Here’s where the test is good and bad. I had been told by other people before I took the test that it missed big pieces of their known genetic background, so I wasn’t surprised to find that big pieces of my known genetic background didn’t show up in my results. It’s true that my mother’s side is predominantly British Isles (this is England, Wales, Ireland and Scotland) and my father’s side has some of the same, but the test completely missed a large, lengthy branch of French genetics. The French blood was not guesswork in genealogy. It was known ancestors from the 1700s up until just a few generations ago. Through my British Isles blood, I have genetics in every royal European household. Most of it is centered on England, Ireland and France. There was a smattering of Spanish marriages and various other places as well but not really enough to count. The test also missed the Native American blood, which is quite known. I noticed other people didn’t have those things turn up in their tests either when it was known to be there. Several people who were known to be Western European, like me, didn’t have it show up at all. Perhaps there’s something the Western European DNA has that should be adjusted in the test or something. I have no idea how DNA works!

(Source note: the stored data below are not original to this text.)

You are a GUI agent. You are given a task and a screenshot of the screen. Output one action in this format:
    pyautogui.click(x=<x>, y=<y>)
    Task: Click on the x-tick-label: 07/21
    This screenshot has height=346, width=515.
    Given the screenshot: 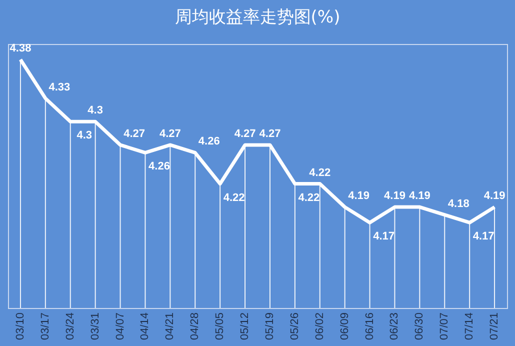 What is the action you would take?
    pyautogui.click(x=494, y=326)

I’m utterly dumbfounded by the 13% of Eastern European blood. That in itself is funny because when I mailed in my test tube, I told people I was hoping for something shocking to turn up, like mystery African blood or something. I got a surprise in the Eastern European blood and I’m not sure if it’s another test error or if it’s the big mystery on my father’s side. Remember, I know virtually nothing about my father’s ancestry and, after talking to my sister, she doesn’t think our father knows much more than perhaps his grandfather. There are a few little branches of people from Hungary on my mother’s side but I doubt they add up to 13%, so that must mean a lot of it comes from my father. Eastern Europe includes the modern locations of Poland, Greece, Macedonia, Slovakia, Hungary, Croatia, Romania, Bosnia and Herzegovina, Serbia, Ukraine, Lithuania, Latvia, Estonia, Belarus, Moldova, Montenegro, Bulgaria, Belgarus, and Kosovo. Since my father’s side is supposed to be very German, I have a theory that those Germans originated in one or more of these Eastern European countries. I have seen Poland, Hungary and Ukraine mentioned as regions where lots of modern Germans might have originated. Without some kind of lead on my father’s side, I may never know if this Eastern European blood is a test error or something real.

All in all, I would say this test was about half-accurate. It needs work before I would say it’s worth the cost. They’re onto something good though because in addition to the ethnicity percentages, you can also be put in touch with possible cousins who also took the test. I haven’t ventured into that part of it yet but I do have one friend who says that part of the test needs work too.

I kind of do like the idea of possibly being a tad Ukrainian though. Ukraine is like Russia. Russia is mysterious. I love a good mystery!